Sebastian, com sua habitual calma, sugeriu:

— Talvez seja melhor partirmos à noite.

Gurok balançou a cabeça, sua expressão tornando-se mais séria.

— Fuga? Não será tão simples. Vocês já ouviram falar no Juiz Infelix?

Os dois ficaram em silêncio, aguardando a explicação.

— Infelix... — continuou Gurok, com um brilho de medo nos olhos — ...é o carrasco de Eldoria. Ele tem habilidades além da compreensão. Ninguém escapa dele. Se tentarem sair à força, ele virá atrás de vocês, e então... não haverá fuga. Já vi o que acontece com aqueles que cruzam o caminho dele. É melhor vocês ficarem longe disso.

Kenshiro ponderou por um momento, sentindo o peso da decisão sobre seus ombros. Ele sabia que não era ele quem tomaria as decisões finais, essa responsabilidade era de Erina. Mas, com essas novas informações, ele entendia que deixar a cidade sem um plano bem elaborado seria suicídio.

— Precisamos de mais tempo para decidir — murmurou Kenshiro para Sebastian. E então, olhando para Gurok, fez sua última pergunta. — Há algum ferreiro por aqui que possamos contratar? Precisamos de bons equipamentos para nossa viagem.

Gurok deu um sorriso amargo e balançou a cabeça.

— Todos os ferreiros da cidade respondem ao governo. Não vão arriscar suas vidas para ajudar forasteiros. Se estão procurando ajuda, terão que encontrar em outro lugar.

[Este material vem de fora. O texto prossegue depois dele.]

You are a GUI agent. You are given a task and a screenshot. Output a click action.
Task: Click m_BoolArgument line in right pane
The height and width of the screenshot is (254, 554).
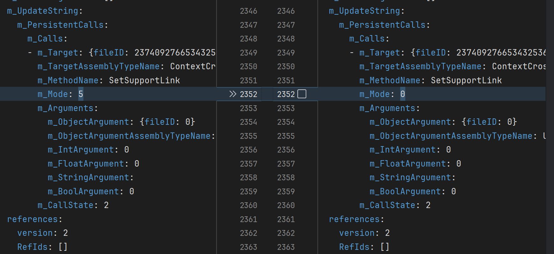(x=413, y=191)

Havia uma frustração palpável no ar, mas Kenshiro e Sebastian sabiam que não poderiam forçar a situação. Kenshiro abaixou a cabeça em agradecimento.

— Agradecemos a sua ajuda, Gurok. Faremos o possível para sair daqui com vida.

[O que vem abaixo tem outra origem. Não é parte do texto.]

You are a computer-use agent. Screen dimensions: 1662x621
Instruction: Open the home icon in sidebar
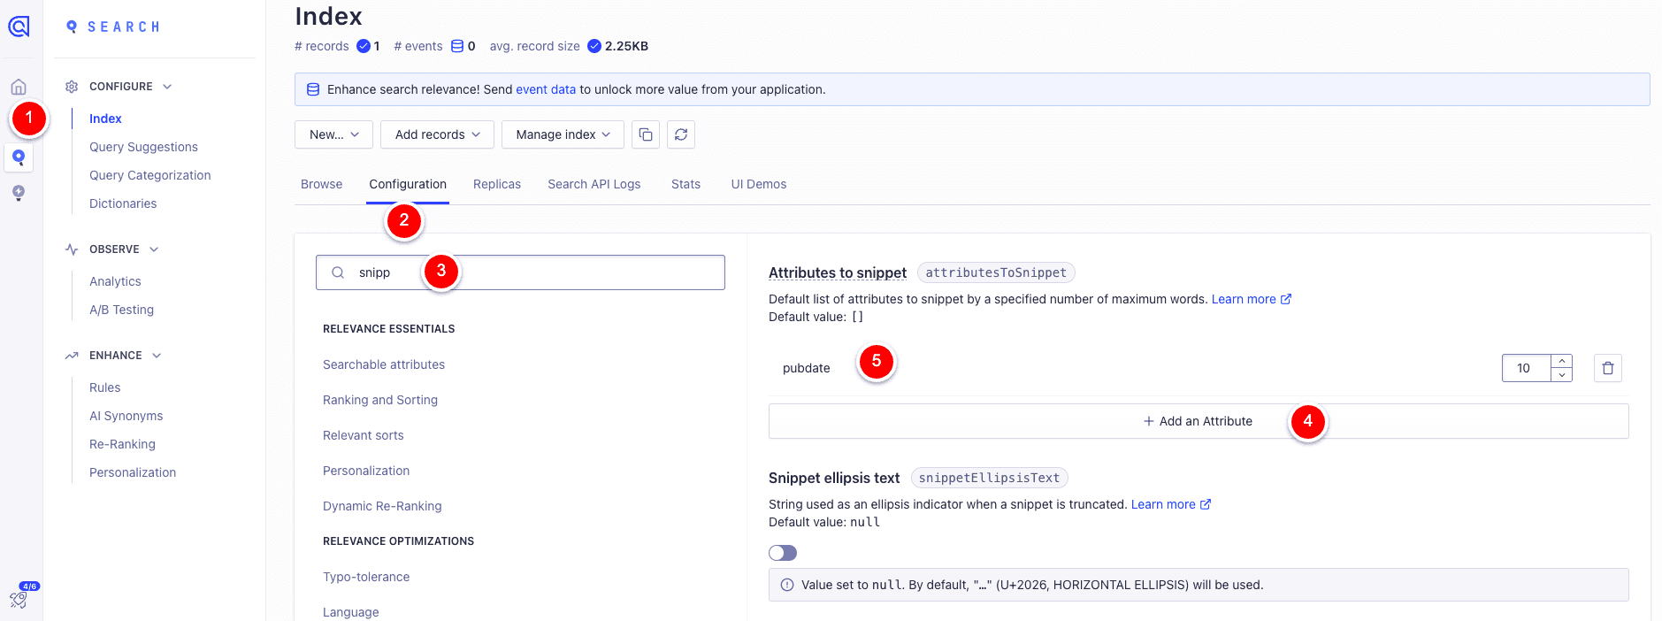[19, 87]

O orc, claramente surpreso pelo tratamento respeitoso, hesitou antes de responder.

— Huh... Boa sorte. Vão precisar dela.

Ele os observou partir com um olhar quase melancólico, refletindo sobre como aqueles dois forasteiros, desconhecidos e potencialmente perigosos, o trataram com mais respeito do que qualquer um naquela cidade. Enquanto os dois desapareciam nas sombras da caverna, Gurok se pegou torcendo silenciosamente para que eles conseguissem o impossível: escapar de Eldoria.